Every line from the one with "Instruction: Click the" to the final line of the records should be printed exactly as it is, with pictures left out.
▼
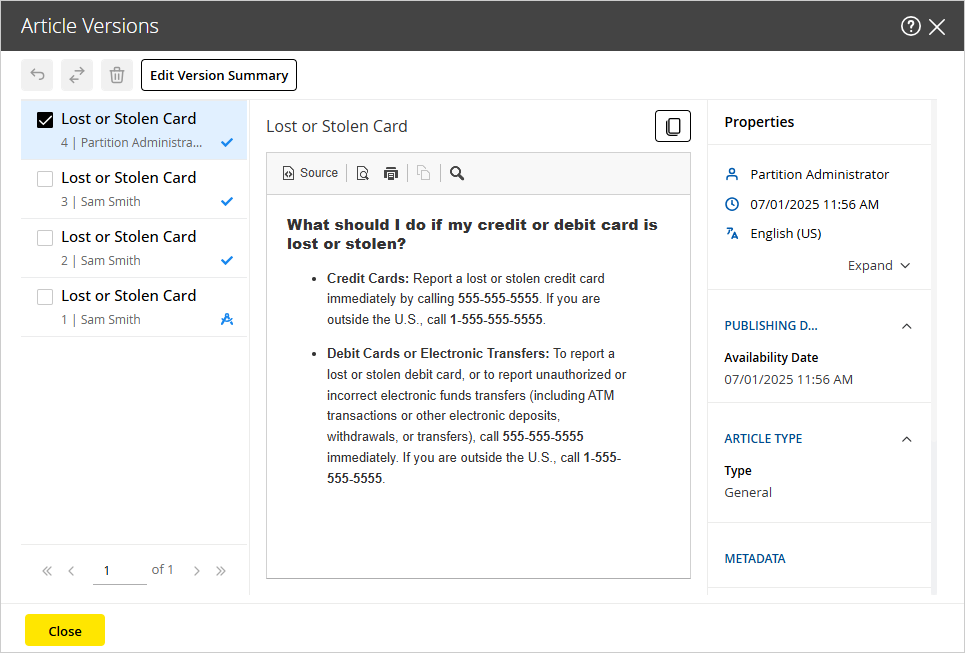Click the trash delete version icon
The height and width of the screenshot is (653, 965).
(x=117, y=75)
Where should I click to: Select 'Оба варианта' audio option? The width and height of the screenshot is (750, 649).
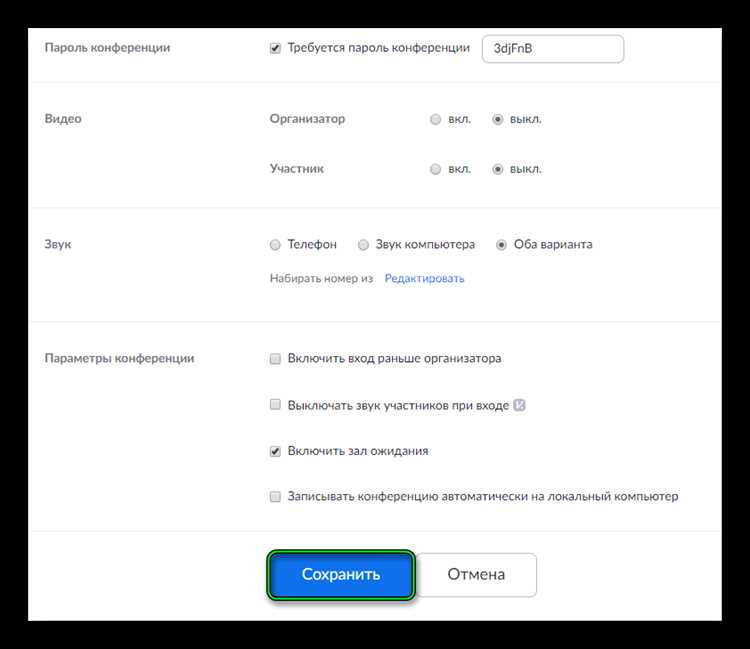coord(501,245)
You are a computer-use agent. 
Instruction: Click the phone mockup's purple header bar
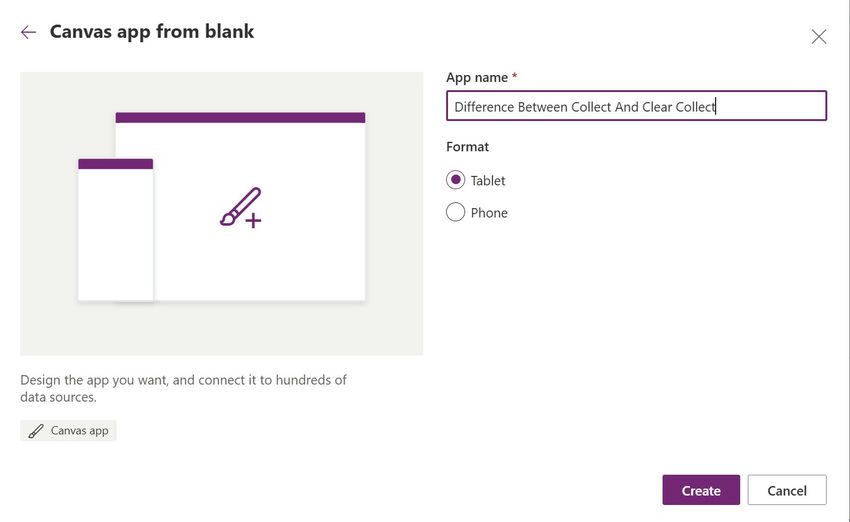coord(115,163)

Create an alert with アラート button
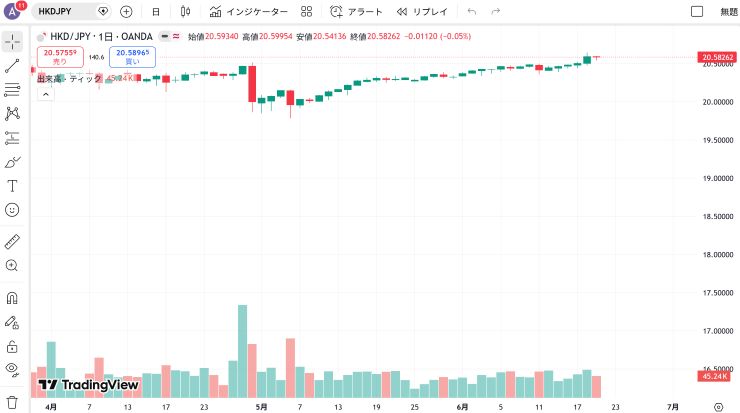click(356, 11)
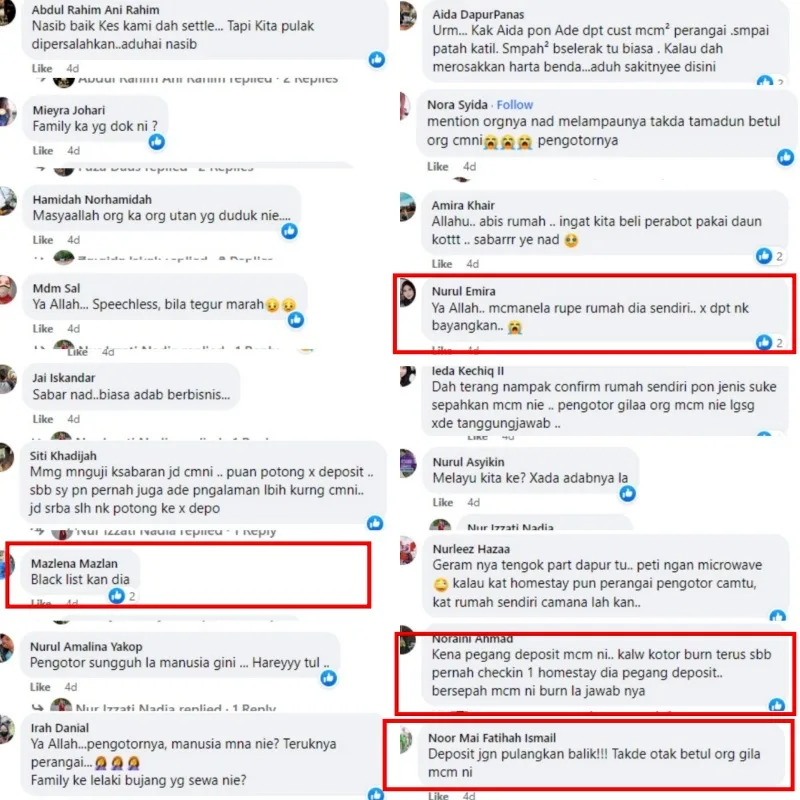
▲
### EXPECTED ANSWER
Instruction: Click the phone mockup's purple header bar
coord(115,163)

Create an alert with アラート button
click(356, 11)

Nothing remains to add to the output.